What you need to know:
Josh Jackson came into the 2016-17 season with many expecting him to contend for the No. 1 overall pick. While it looks as though Jackson won’t end up being the top selection, he’s almost unanimously considered top-3 player in this draft on every board (No. 3 overall on the Top 100).
Jackson was involved in an off-the-court incident where he allegedly threaten a Kansas woman’s basketball player and vandalized her car. He was suspended by Bill Self for one game and has since pleaded not guilty to misdemeanor property damage. While it doesn’t appear that Jackson will face much, if any, legal trouble, it is worth noting.
Jackson averaged 16.3 points, 7.4 rebounds and 3.0 assists on the season with 51.3/37.8/56.6 shooting splits. A major question mark in Jackson’s game coming into the season was his jump shooting.
While 37.8 percent is a respectable percentage, it needs context. During Kansas’ first 18 games of the season, Jackson shot 23.7 percent from three, but that number skyrocketed to 48.1 percent over the team’s final 17 games. With just a 56.6 shooting percentage from the free throw line, it’s certainly fair to question the validity of Jackson’s 48.1 percent in the second half of the season, but even his 37.8 percentage for the season.
The best place to start with Jackson is his explosive athleticism.
Jackson can leap off one or two feet and get up in the air quickly which allows for plenty highlight reel plays. Like this one off two feet:
And this one off one foot:
Jackson is always a threat on the run in transition or in the half court to sneak in the backdoor for a lob or find a crease for a put-back dunk.
While his athleticism is a huge plus, Jackson isn’t a perfect athlete. He’s a great athlete, but not quite on the level of some of the truly elite NBA athletes.
But, couple Jackson’s athleticism with his 6’8″ frame and he shouldn’t have any problem guarding threes and fours in the NBA. Below, you’ll see Jackson guarding 7-footer Jo Lual-Acuil Jr. from Baylor in the post. Laul Acuil Jr. spins in the post and get position, but Jackson, who’s four inches shorter, is able to recover and block the shot from behind.
Jackson should be able to hold his own when switched or cross-matched onto smaller guards. He bends low in his defensive stance and slides well, but he may struggle at times fighting through screens because of his frame.
Jackson is able to move his feet well enough to where he can sag off an offensive player and stay in front of him by not putting his hand on the player, reducing the number of hand-check fouls and keeping himself in position to contest shots and passes.
Jackson also displays a high basketball IQ on defense.
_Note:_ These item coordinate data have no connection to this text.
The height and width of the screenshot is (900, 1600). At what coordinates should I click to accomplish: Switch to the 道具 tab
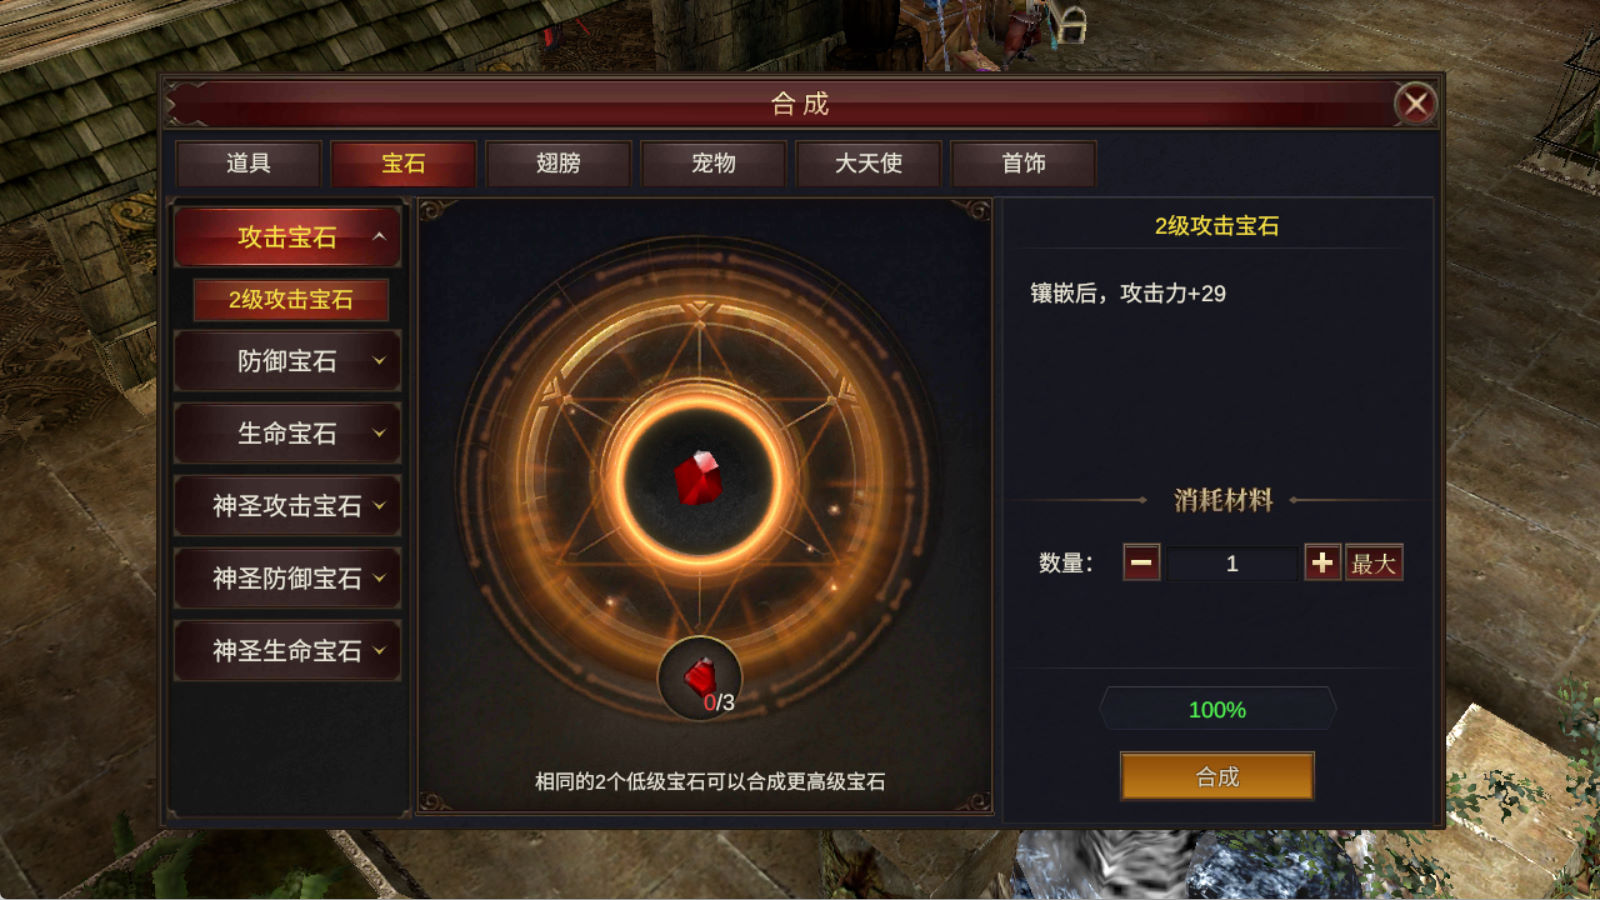click(249, 163)
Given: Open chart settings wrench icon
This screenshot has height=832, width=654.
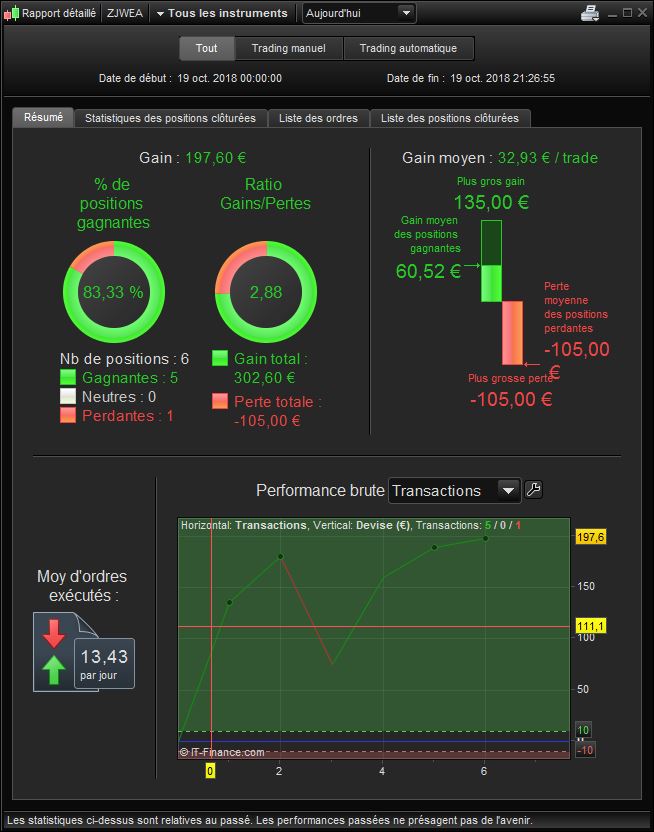Looking at the screenshot, I should [533, 489].
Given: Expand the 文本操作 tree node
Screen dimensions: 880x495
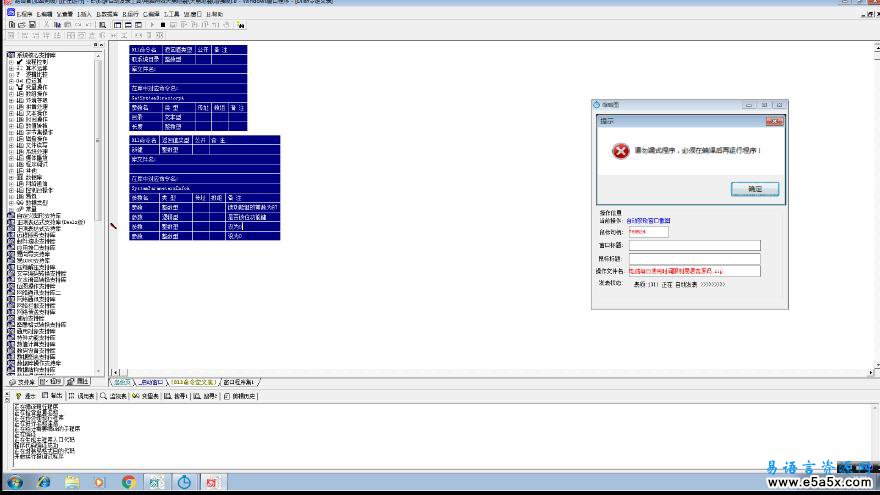Looking at the screenshot, I should click(11, 113).
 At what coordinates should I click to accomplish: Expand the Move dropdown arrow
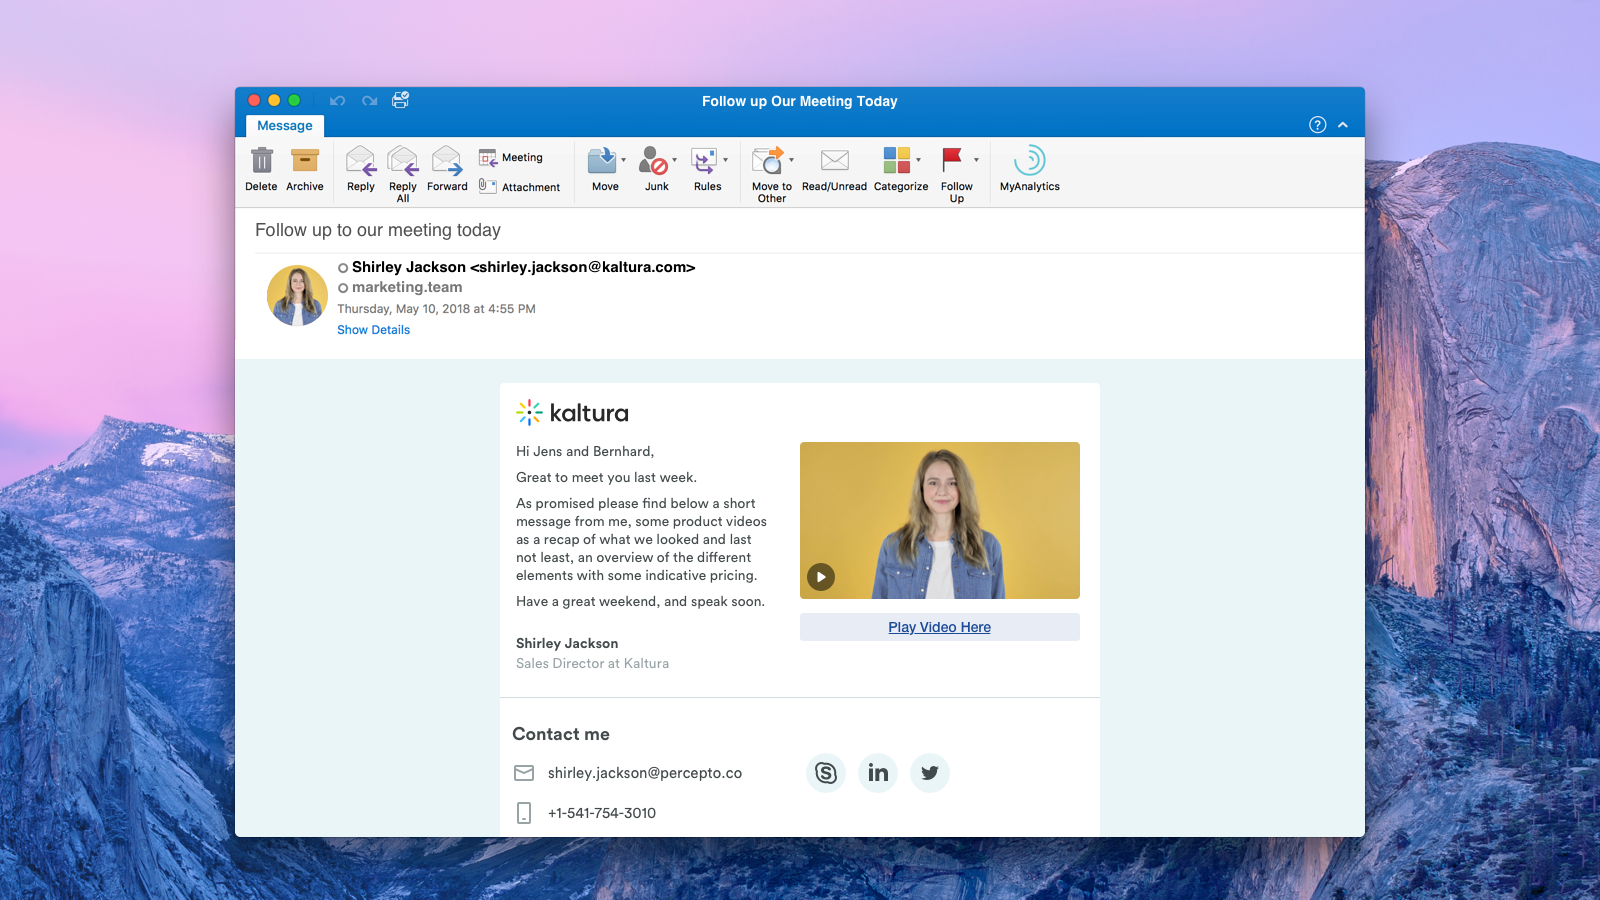pos(624,160)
He’s always in the right position with a keen court awareness and maintains active feet – ready to pounce on the ball at all times.
Offensively, Jackson does good work off the dribble, making 86 pull-up jumpers on the season and consistently creating offense for others. He finished the season with an 18.2-to-15.9 assist-to-turnover percentage with a 27.2 usage percentage – making him the only wing in the top 10 with a positive assist-to-turnover percentage (Jayson Tatum and Jonathan Isaac were both in the negative).
He’s got solid court awareness on the drive, knowing where his teammates will be and how to draw the defense away from them to set them up with scoring opportunities.
Jackson was also consistent throughout the season at creating for himself. He has a fairly rudimentary set of dribble moves that supplement his first step, allowing him to create separation from defenders to get his shot off.
Jackson was able to get to the rim at will this season where he shot 69 percent (nice). He flashed the ability to finish with either hand over length like this drive below.
Outside of his shooting, Jackson should be able to be an impactful defender and play-maker at the NBA level from day one.
While Jackson is a great athlete, he’s not going to be among the elites in the NBA. At every level of basketball since he was a kid, he’s been the best athlete on the court, and there will be an adjustment period for him learning how to play with and against guys of similar athletic ilk. Jackson’s playmaking, which should translate very well, could take some time to fully develop while he learns to play against NBA wings.
The biggest concern, however, in Jackson’s game is his shooting. His up-and-down shooting season has been well chronicled. Below is a slow-motion breakdown from BBALLBREAKDOWN on Jackson’s shooting stroke.
Essentially, Jackson gets into his shooting motion too late which causes a bent wrist and lower accuracy on the shot. Additionally, Jackson’s mechanics are erratic, and without consistency, his jump shot will continue to struggle. A good NBA shooting coach could work improve Jackson’s mechanics, but it’s never a guarantee that he’ll turn into even an average NBA shooter.
Much of Jackson’s potential hinges on his ability to improve his shot and show some consistency on set shots. Until his jumper becomes respectable, defenders will continue to go under screens, which will hinder his playmaking.